[[ Data supplied open ]]

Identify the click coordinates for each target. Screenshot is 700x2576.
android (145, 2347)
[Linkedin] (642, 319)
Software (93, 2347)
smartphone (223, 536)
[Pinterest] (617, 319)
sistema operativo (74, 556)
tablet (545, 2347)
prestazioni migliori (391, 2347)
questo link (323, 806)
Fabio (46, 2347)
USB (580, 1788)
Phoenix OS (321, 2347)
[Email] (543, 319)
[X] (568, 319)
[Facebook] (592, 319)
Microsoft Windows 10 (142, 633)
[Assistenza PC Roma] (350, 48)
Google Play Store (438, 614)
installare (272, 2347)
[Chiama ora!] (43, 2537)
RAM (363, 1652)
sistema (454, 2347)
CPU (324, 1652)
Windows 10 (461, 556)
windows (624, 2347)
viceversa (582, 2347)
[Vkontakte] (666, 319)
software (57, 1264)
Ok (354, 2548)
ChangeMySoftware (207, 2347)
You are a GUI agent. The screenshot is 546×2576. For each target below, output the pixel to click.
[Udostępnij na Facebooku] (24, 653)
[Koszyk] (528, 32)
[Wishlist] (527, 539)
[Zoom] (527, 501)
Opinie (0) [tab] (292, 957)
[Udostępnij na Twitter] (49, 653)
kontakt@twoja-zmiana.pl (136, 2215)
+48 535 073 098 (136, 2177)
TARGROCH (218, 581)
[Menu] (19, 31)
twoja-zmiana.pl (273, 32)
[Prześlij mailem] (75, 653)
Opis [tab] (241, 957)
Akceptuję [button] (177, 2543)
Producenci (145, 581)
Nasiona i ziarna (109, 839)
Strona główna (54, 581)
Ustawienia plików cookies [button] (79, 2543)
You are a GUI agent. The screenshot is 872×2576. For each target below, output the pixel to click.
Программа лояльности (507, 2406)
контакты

[[ Data supplied closed ]]

Reproduce all of the records, keeping every character unchanged.

Identify the click coordinates for each target. Screenshot is 700x2576.
android (145, 2347)
[Linkedin] (642, 319)
Software (93, 2347)
smartphone (223, 536)
[Pinterest] (617, 319)
sistema operativo (74, 556)
tablet (545, 2347)
prestazioni migliori (391, 2347)
questo link (323, 806)
Fabio (46, 2347)
USB (580, 1788)
Phoenix OS (321, 2347)
[Email] (543, 319)
[X] (568, 319)
[Facebook] (592, 319)
Microsoft Windows 10 (142, 633)
[Assistenza PC Roma] (350, 48)
Google Play Store (438, 614)
installare (272, 2347)
[Chiama ora!] (43, 2537)
RAM (363, 1652)
sistema (454, 2347)
CPU (324, 1652)
Windows 10 (461, 556)
windows (624, 2347)
viceversa (582, 2347)
[Vkontakte] (666, 319)
software (57, 1264)
Ok (354, 2548)
ChangeMySoftware (207, 2347)
You are a GUI agent. The screenshot is 546×2576. For each target below, output the pixel to click.
[Udostępnij na Facebooku] (24, 653)
[Koszyk] (528, 32)
[Wishlist] (527, 539)
[Zoom] (527, 501)
Opinie (0) [tab] (292, 957)
[Udostępnij na Twitter] (49, 653)
kontakt@twoja-zmiana.pl (136, 2215)
+48 535 073 098 (136, 2177)
TARGROCH (218, 581)
[Menu] (19, 31)
twoja-zmiana.pl (273, 32)
[Prześlij mailem] (75, 653)
Opis [tab] (241, 957)
Akceptuję [button] (177, 2543)
Producenci (145, 581)
Nasiona i ziarna (109, 839)
Strona główna (54, 581)
Ustawienia plików cookies [button] (79, 2543)
You are a GUI agent. The screenshot is 872×2576. For each target below, output the pixel to click.
Программа лояльности (507, 2406)
контакты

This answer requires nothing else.